2025年3月には日本の出版社のWebサイトや料理レシピサイトに、不適切な広告が表示されたことが問題になりました。
ただし、それぞれの企業が公式Xや自社サイトで謝罪文を掲載し、意図していない表示であったことを説明し、迅速で誠実な対応を行なったことにより、むしろ称賛を浴びる結果となりました。
このケースでは、自社サイトに不適切な広告が表示されたというものですが、不適切なWebサイトに自社の広告が意図しないまま表示されてしまうことも少なくありません。

企業がどれほど注意深くデジタル広告を管理していても、完全にリスクを排除することはむずかしいのが現状です。
そこで、これまで以上に重要になるのが「ブランドセーフティ」です。

ブランドセーフティとは、企業やブランドの広告が不適切または有害なコンテンツと一緒に表示されるのを防ぐ取り組みのことを指します。
具体的な方法はいくつかありますが、まず大切なのは広告の掲載先の精査です。
コンテンツの質や運営者の信頼性、評判などについて、広告を掲載するWebサイトやアプリを事前に精査し、信頼性の高い媒体のみを選択するようにしましょう。
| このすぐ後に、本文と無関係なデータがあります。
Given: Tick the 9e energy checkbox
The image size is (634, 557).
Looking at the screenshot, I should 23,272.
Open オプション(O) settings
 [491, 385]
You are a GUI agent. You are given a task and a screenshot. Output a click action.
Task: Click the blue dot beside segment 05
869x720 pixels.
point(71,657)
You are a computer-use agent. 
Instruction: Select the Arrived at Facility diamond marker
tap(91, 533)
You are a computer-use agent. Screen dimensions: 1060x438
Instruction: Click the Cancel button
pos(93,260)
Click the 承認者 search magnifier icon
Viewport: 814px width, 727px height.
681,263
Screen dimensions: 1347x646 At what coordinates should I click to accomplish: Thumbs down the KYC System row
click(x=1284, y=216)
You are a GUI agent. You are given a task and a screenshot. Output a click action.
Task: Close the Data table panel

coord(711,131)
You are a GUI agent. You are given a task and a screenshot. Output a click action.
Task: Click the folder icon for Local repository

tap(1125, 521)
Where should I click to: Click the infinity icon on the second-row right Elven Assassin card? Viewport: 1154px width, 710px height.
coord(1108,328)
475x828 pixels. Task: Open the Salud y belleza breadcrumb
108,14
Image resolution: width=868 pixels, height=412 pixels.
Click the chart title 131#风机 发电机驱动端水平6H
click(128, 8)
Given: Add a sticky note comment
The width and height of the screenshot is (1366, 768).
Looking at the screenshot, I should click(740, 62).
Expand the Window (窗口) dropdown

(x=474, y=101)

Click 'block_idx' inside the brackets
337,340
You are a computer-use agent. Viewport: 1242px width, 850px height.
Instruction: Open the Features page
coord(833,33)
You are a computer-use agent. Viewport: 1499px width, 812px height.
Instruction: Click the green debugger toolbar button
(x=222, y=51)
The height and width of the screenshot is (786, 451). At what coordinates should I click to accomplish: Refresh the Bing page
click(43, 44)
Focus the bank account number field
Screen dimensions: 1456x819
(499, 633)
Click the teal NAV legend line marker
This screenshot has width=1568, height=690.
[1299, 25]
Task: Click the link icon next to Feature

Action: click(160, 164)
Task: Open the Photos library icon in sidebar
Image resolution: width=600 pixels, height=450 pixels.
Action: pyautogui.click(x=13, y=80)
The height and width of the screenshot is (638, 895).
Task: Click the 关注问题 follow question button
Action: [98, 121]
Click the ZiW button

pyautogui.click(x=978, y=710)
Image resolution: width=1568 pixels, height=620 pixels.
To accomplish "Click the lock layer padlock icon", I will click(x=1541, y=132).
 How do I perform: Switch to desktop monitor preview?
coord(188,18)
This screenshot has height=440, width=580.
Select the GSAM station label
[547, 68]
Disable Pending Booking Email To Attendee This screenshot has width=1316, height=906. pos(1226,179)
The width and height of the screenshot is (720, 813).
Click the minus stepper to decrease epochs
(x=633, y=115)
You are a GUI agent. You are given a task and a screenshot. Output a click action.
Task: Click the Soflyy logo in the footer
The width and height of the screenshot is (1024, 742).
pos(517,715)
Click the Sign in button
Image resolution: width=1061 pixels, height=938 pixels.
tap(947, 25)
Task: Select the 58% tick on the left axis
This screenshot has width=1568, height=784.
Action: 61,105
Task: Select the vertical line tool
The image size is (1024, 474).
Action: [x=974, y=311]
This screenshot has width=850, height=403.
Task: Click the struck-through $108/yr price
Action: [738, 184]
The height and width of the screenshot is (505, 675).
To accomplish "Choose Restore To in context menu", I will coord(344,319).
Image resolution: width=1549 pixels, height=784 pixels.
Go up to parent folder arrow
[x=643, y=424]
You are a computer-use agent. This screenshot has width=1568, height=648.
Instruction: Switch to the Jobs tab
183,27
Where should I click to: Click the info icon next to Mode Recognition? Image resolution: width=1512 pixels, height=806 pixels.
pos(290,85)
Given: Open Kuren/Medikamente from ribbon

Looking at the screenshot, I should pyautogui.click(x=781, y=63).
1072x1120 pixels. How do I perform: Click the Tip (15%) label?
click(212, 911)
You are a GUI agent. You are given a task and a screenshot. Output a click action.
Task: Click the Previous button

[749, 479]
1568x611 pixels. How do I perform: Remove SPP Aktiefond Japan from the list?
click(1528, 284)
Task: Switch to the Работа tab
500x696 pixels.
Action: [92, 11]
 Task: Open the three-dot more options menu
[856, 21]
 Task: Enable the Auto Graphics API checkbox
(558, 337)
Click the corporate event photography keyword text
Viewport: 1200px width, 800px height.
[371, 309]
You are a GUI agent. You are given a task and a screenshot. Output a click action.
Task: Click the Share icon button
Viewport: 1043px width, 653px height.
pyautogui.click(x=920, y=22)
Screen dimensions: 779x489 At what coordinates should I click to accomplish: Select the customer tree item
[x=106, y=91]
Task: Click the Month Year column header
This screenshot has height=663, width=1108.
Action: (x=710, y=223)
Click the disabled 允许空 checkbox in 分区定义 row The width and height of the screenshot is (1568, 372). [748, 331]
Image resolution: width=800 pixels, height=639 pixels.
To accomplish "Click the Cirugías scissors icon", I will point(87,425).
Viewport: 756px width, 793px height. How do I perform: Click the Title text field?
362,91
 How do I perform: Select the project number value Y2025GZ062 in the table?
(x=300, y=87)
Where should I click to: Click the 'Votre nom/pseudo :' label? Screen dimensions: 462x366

また、広告が適切な場所に表示されているかどうかを監視し、不適切な表示を防止する「アドベリフィケーションツール」の導入も効果的です。
アドベリフィケーションツールは、AI技術を活用して広告が掲載されたWebサイトやアプリのコンテンツを解析し、企業やブランドにとって不適切なコンテンツが含まれていないかを自動的に判断してくれるというものです。

あわせて、「ブラックリスト」と「ホワイトリスト」も作成しておくことをおすすめします。
ブラックリストとは、広告を表示したくないWebサイトやアプリのリストのことで、ホワイトリストとは、広告を表示したい信頼性の高いWebサイトやアプリのリストを指します。

ブランドセーフティは複数の対策を並行して行うことで、高い効果を発揮します。
デジタル広告は企業にとって重要なマーケティングツールですが、不適切な広告表示によるリスクも伴います。
ブランドセーフティへの意識を高め、適切な対策を講じることが企業やブランドを守ることにつながります。


※本記事の記載内容は、2025年5月現在の法令・情報等に基づいています。